Stored items:

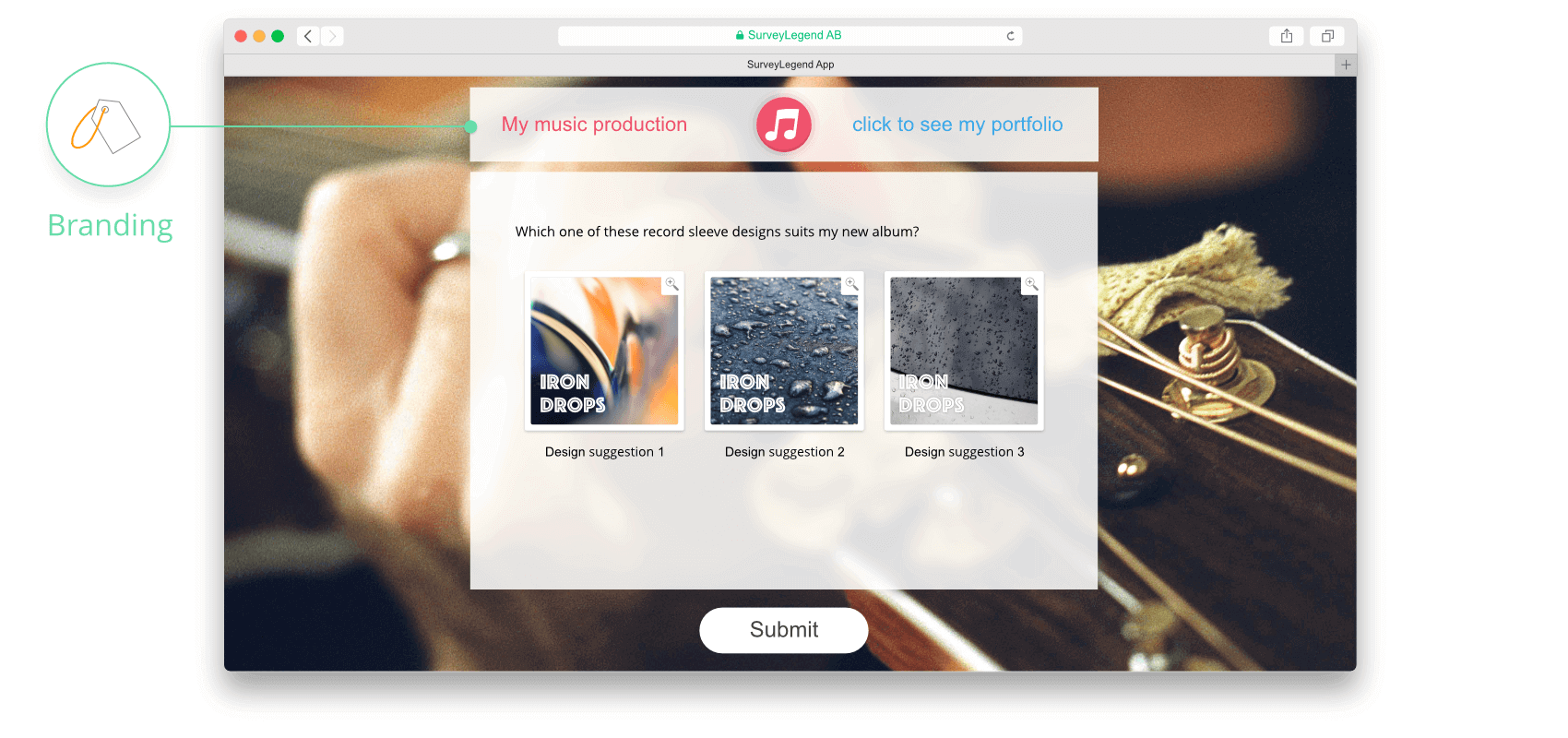The height and width of the screenshot is (738, 1568).
Task: Click the Design suggestion 2 label
Action: [x=784, y=452]
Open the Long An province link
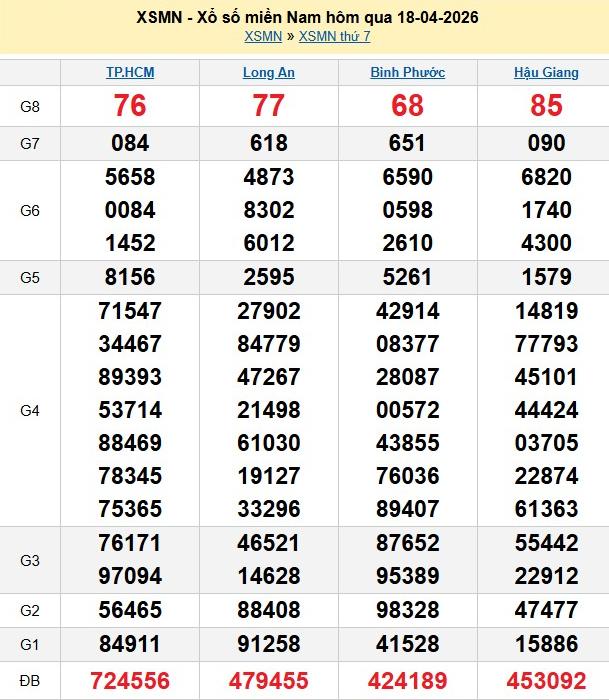This screenshot has height=700, width=609. (x=269, y=73)
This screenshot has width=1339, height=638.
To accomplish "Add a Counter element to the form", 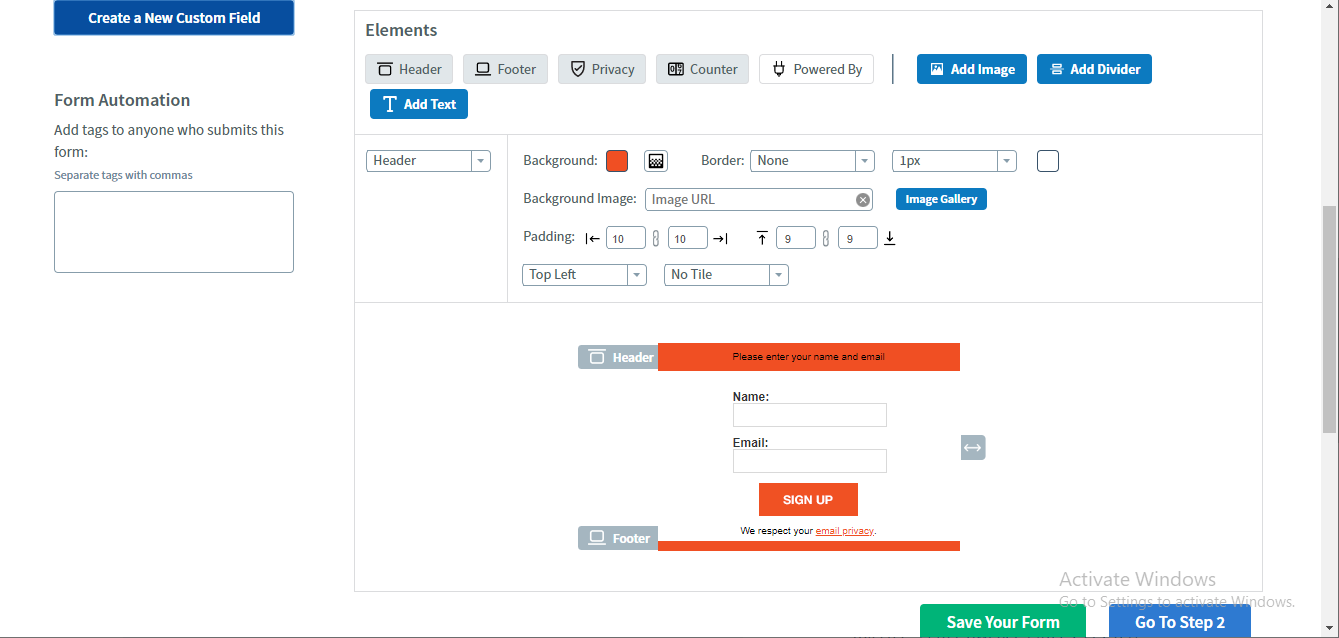I will (702, 69).
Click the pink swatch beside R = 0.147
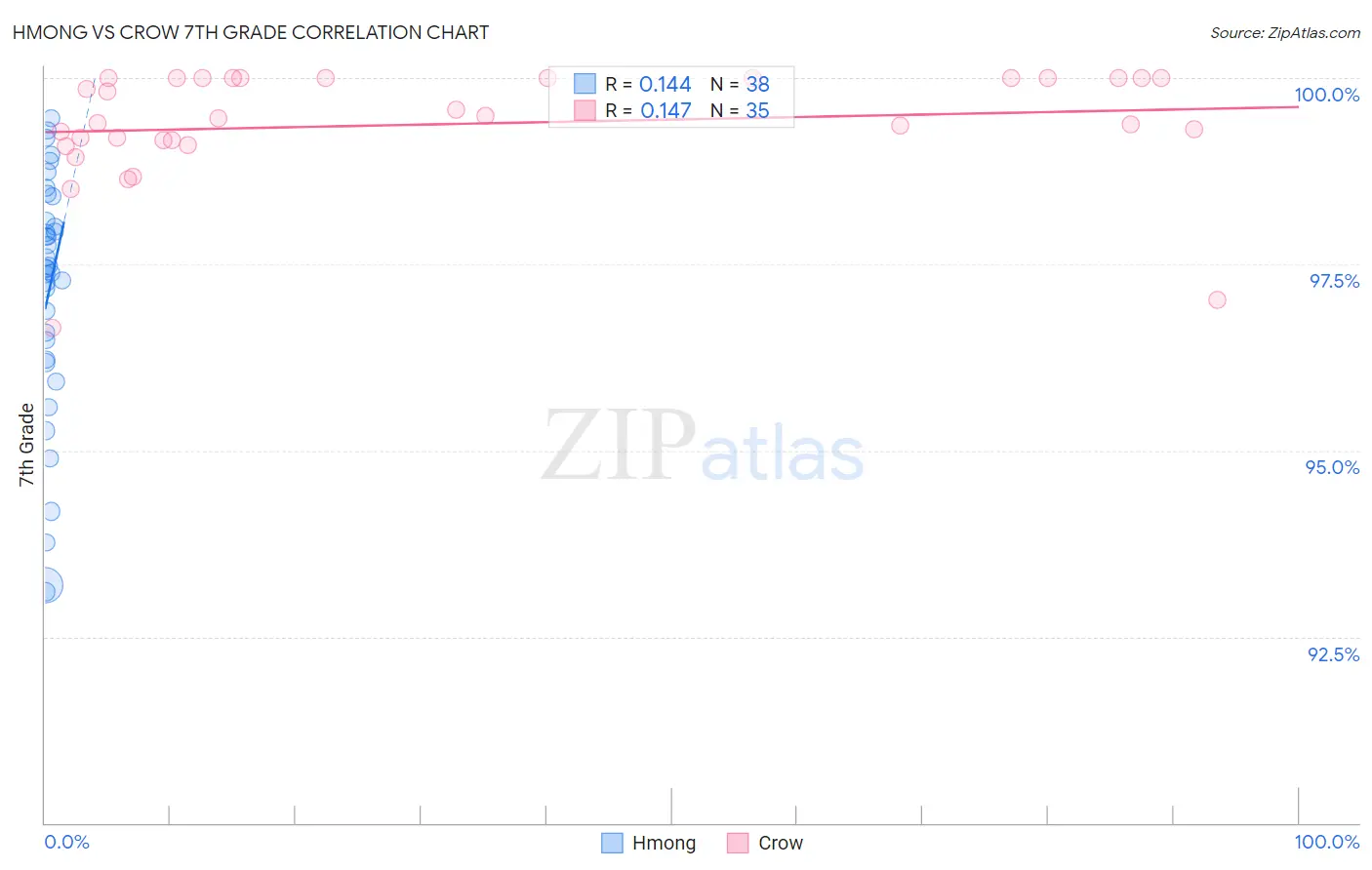 click(585, 110)
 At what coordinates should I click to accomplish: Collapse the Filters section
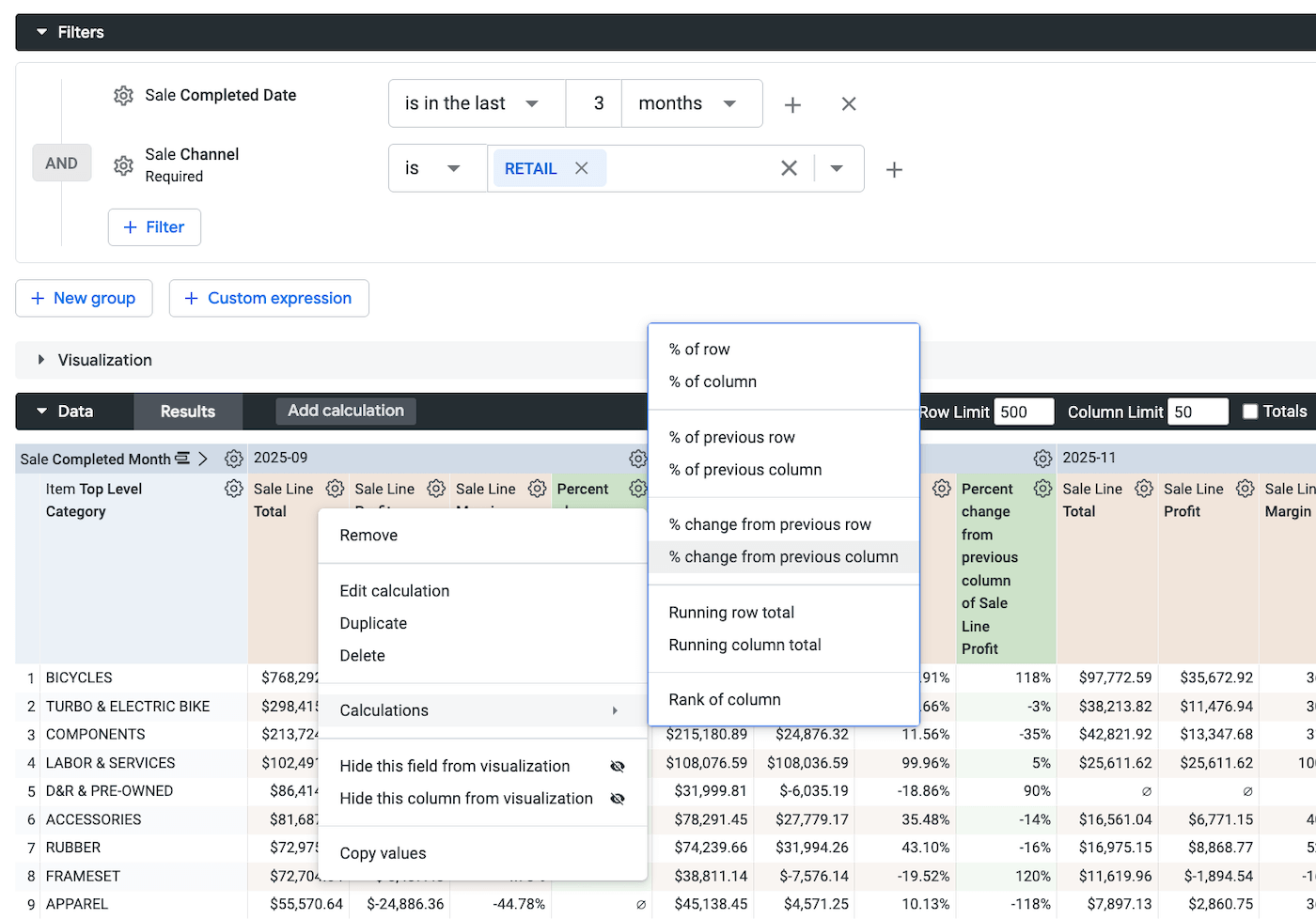pos(40,31)
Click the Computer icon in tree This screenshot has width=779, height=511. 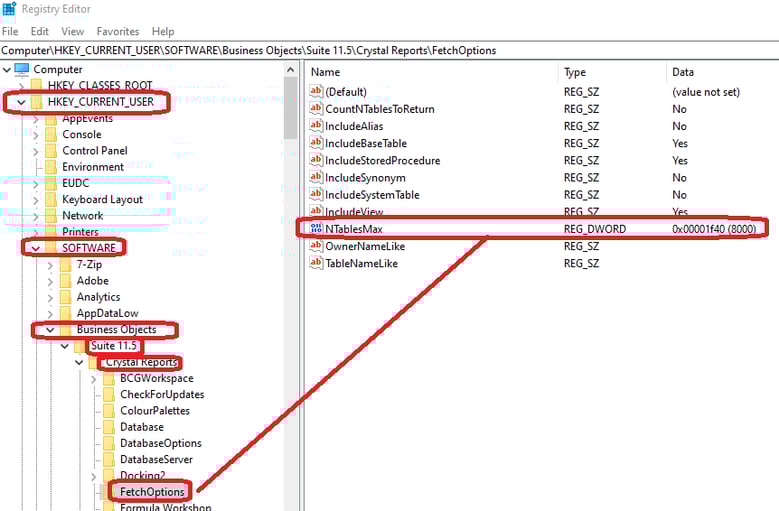(x=21, y=69)
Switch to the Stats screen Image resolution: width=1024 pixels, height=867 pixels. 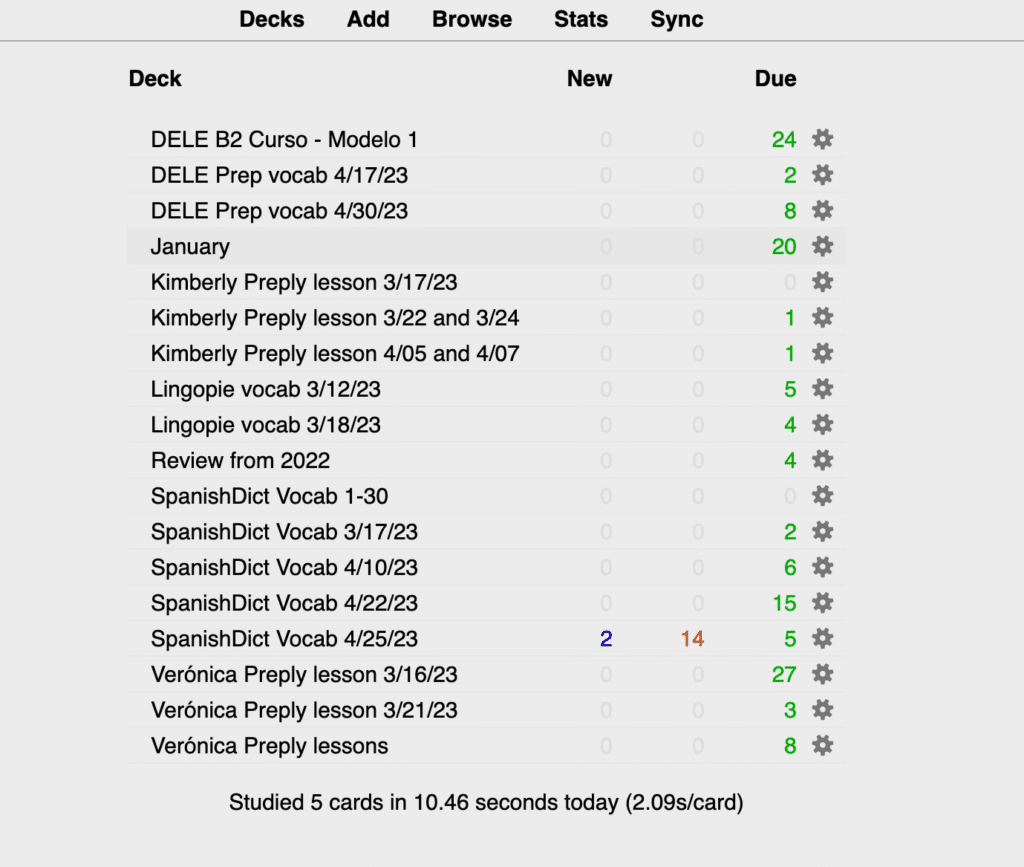click(581, 19)
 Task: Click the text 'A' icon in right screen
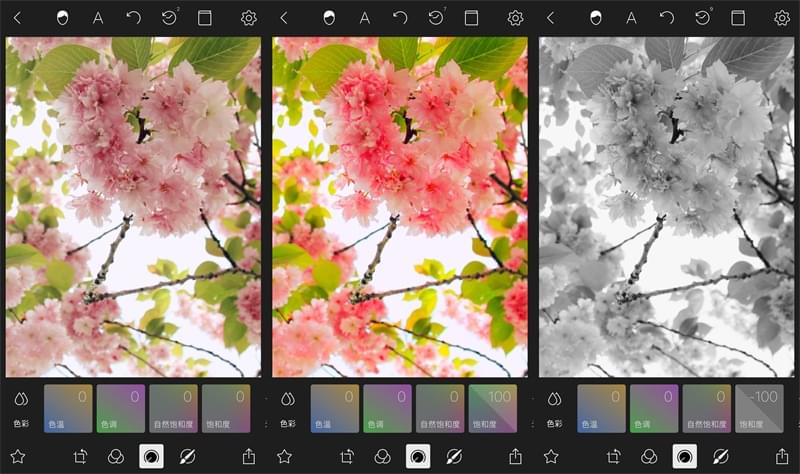click(x=632, y=18)
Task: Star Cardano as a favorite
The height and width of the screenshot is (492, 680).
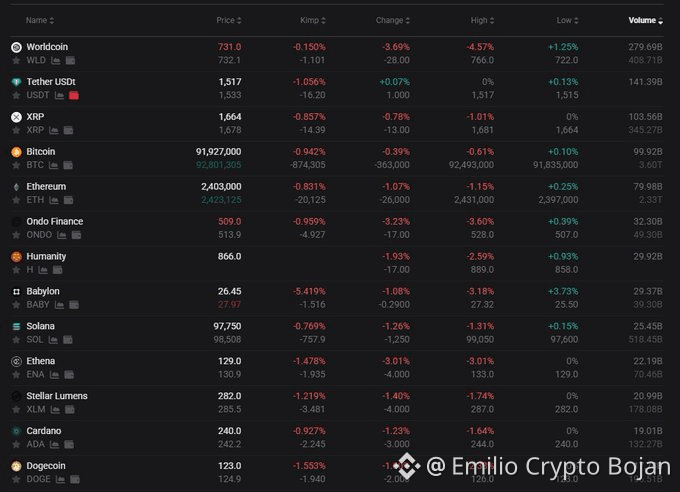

TASK INSTRUCTIONS: The lines from the one containing "Task: Click the text" through the last line of the data above are to be transcribed exactly, both included, with all pictures left out.

YOUR SOLUTION:
 Task: Click the text 'A' icon in right screen
click(x=632, y=18)
Task: Star Cardano as a favorite
The height and width of the screenshot is (492, 680).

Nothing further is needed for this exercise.